* [Questions on the material]:
1/ Copy the passage of the Nicki Jaine interview starting at "May 28, 2003" and ending at "instruments. It's inspirational.".
2/ Write what follows in the Nicki Jaine interview, picking up after its final line.

* [Selected text]:
——————————
Nicki Jaine

May 28, 2003

Tell us a little about yourself.

Ever since I was really young, I always liked to make up little songs and I took piano lessons when I was around five years old. I did that for a couple of years and when I was about 13, I decided that I needed to learn how to play guitar so I took guitar lessons for a few years too. I started writing really soon after I started playing guitar and performing out at coffee houses really regularly just on open mic nights and things like that for all those years. I wasn't old enough to get into any bars so it was all open mics at coffee houses. Just more recently I started playing the keyboards and writing on them again which is absolutely wonderful. It's really great to start writing on new instruments. It's inspirational.

Who are your main musical influences? Are there any musicians who really inspired you?
——————————
* [Supplied data]:
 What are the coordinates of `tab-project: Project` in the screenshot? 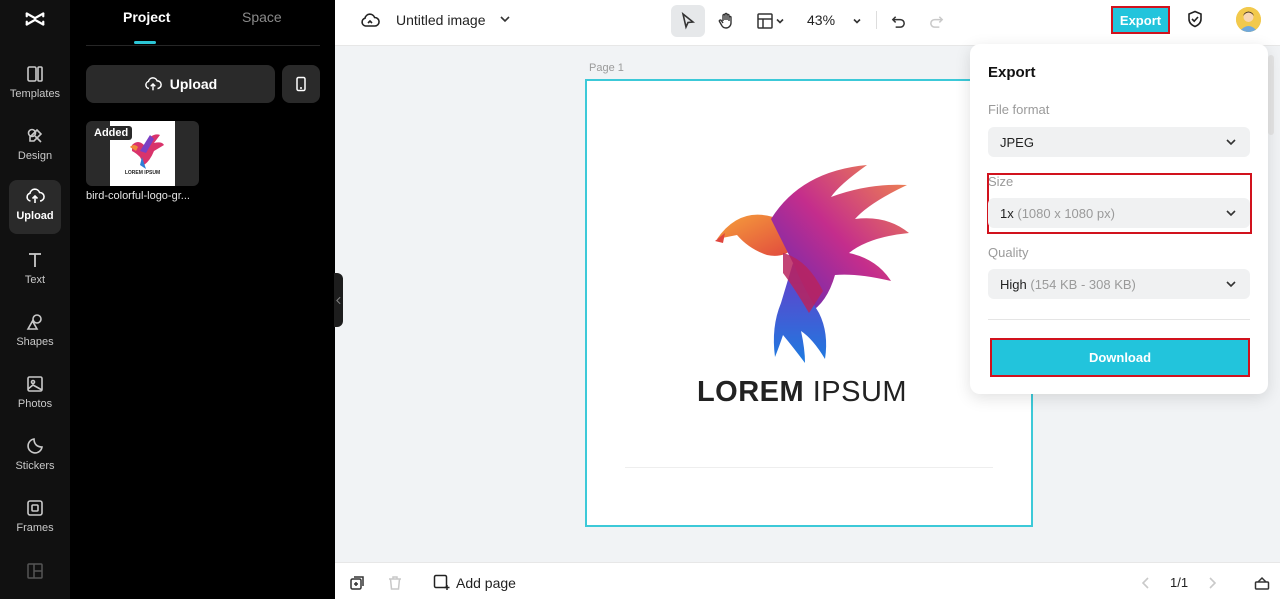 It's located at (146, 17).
——————————
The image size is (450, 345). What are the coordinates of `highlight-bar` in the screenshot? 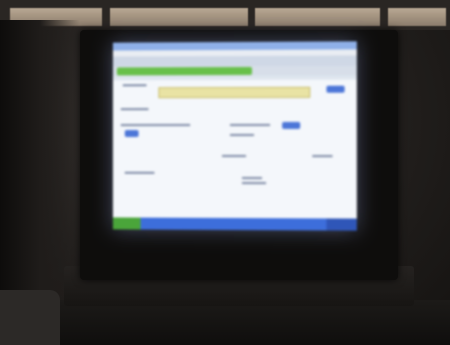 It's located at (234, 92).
——————————
* [Your written answers]:
1/
May 28, 2003

Tell us a little about yourself.

Ever since I was really young, I always liked to make up little songs and I took piano lessons when I was around five years old. I did that for a couple of years and when I was about 13, I decided that I needed to learn how to play guitar so I took guitar lessons for a few years too. I started writing really soon after I started playing guitar and performing out at coffee houses really regularly just on open mic nights and things like that for all those years. I wasn't old enough to get into any bars so it was all open mics at coffee houses. Just more recently I started playing the keyboards and writing on them again which is absolutely wonderful. It's really great to start writing on new instruments. It's inspirational.

2/
I like a really wide variety of music. Everything from Pink Floyd and Led Zeppelin to modern things. I was recently introduced to Rasputina who I'm very impressed by. I like Radiohead a whole lot. I like a pretty wide variety of music. When I first started playing guitar, 4 Non Blondes was huge. I thought Linda Perry was just so cool with her big hats and her big rings. She was one of the first women that I remember seeing be a rock star and she was inspiring to me.

I notice a number of female bands put out two or three albums and then get angry with each other and split up. I never quite understood that.

I don't know. It's just like any other relationship I guess. You can work through it to a certain point and then you just hit a wall which you just can't really work past. That's what happened with Torn Paper Dolls. In the end, it's sad now but it's not a completely bad thing. It's actually inspired me to do a lot more writing on my own and I'm actually going to go back to taking music lessons now. It's made me grow in other ways even though it's sad to end it.

Tell us a little about Torn Paper Dolls.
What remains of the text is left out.